#### [Text to read]
┌────────

From time to time corporate attorneys consider Nevada Revised Statutes (NRS) 78.565 to determine its applicability to a sale of assets transaction where a significant portion of the assets of a corporation are being sold to a buyer. This GT Advisory introduces the Nevada statute, discusses its plain meaning, and reviews case law interpreting “all” and “substantially all” in the sale of assets statutes in various other jurisdictions including Delaware, California, Connecticut, and Illinois.
NRS 78.565(1) provides that:
Unless otherwise provided in the articles of incorporation, every corporation may, by action taken at any meeting of its board of directors, sell, lease or exchange all of its property and assets, including its goodwill and its corporate franchises, upon such terms and conditions as its board of directors may approve, when and as authorized by the affirmative vote of its stockholders holding stock in the corporation entitling them to exercise at least a majority of the voting power.

└────────

#### [Source material]
┌────────

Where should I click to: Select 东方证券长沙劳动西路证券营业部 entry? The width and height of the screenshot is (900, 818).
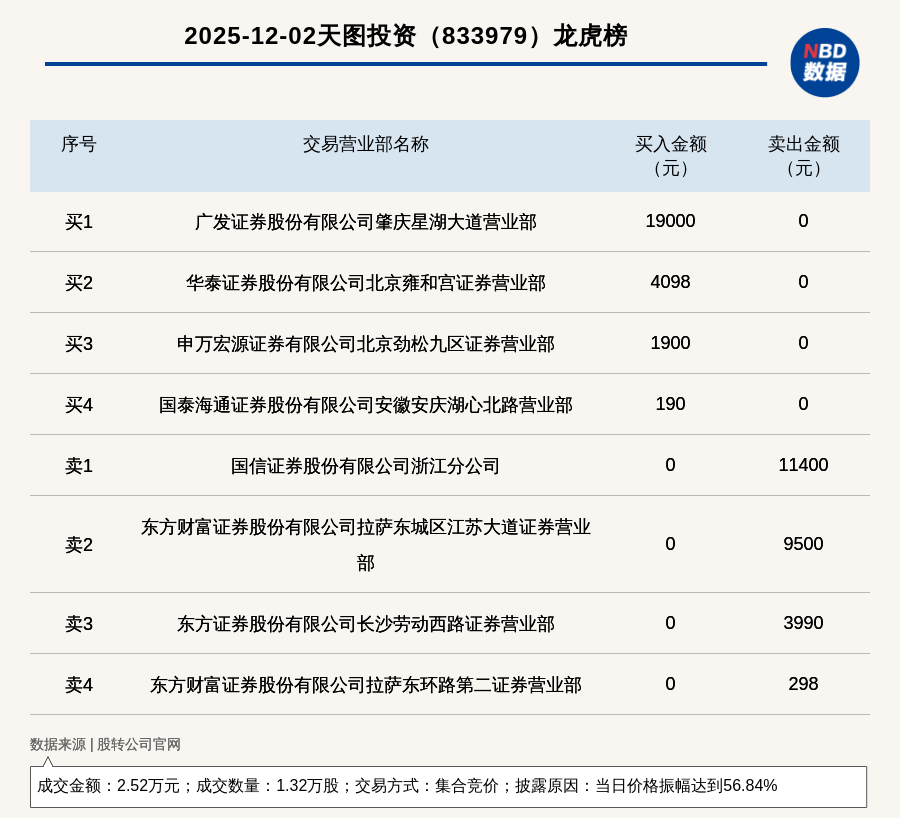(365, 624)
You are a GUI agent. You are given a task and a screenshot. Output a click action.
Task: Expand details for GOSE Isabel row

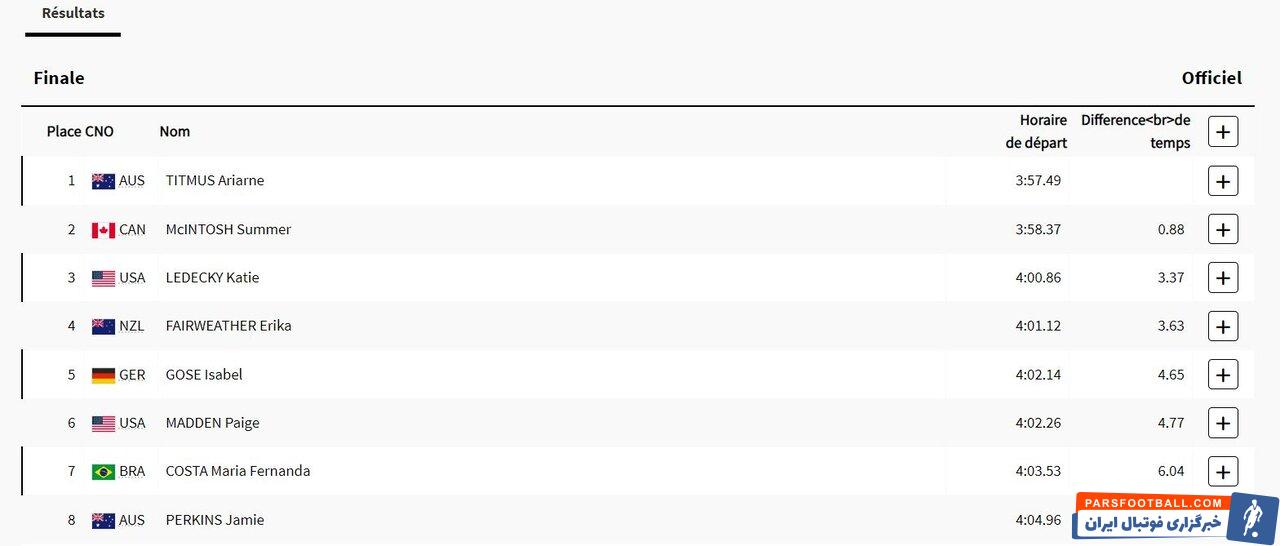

└────────

#### [What the task asks]
Please duplicate the part of the Nevada sale-of-assets text starting at "NRS 78.565(1) provides" and ending at "the voting power.", word for word.

#### [Complete response]
NRS 78.565(1) provides that:
Unless otherwise provided in the articles of incorporation, every corporation may, by action taken at any meeting of its board of directors, sell, lease or exchange all of its property and assets, including its goodwill and its corporate franchises, upon such terms and conditions as its board of directors may approve, when and as authorized by the affirmative vote of its stockholders holding stock in the corporation entitling them to exercise at least a majority of the voting power.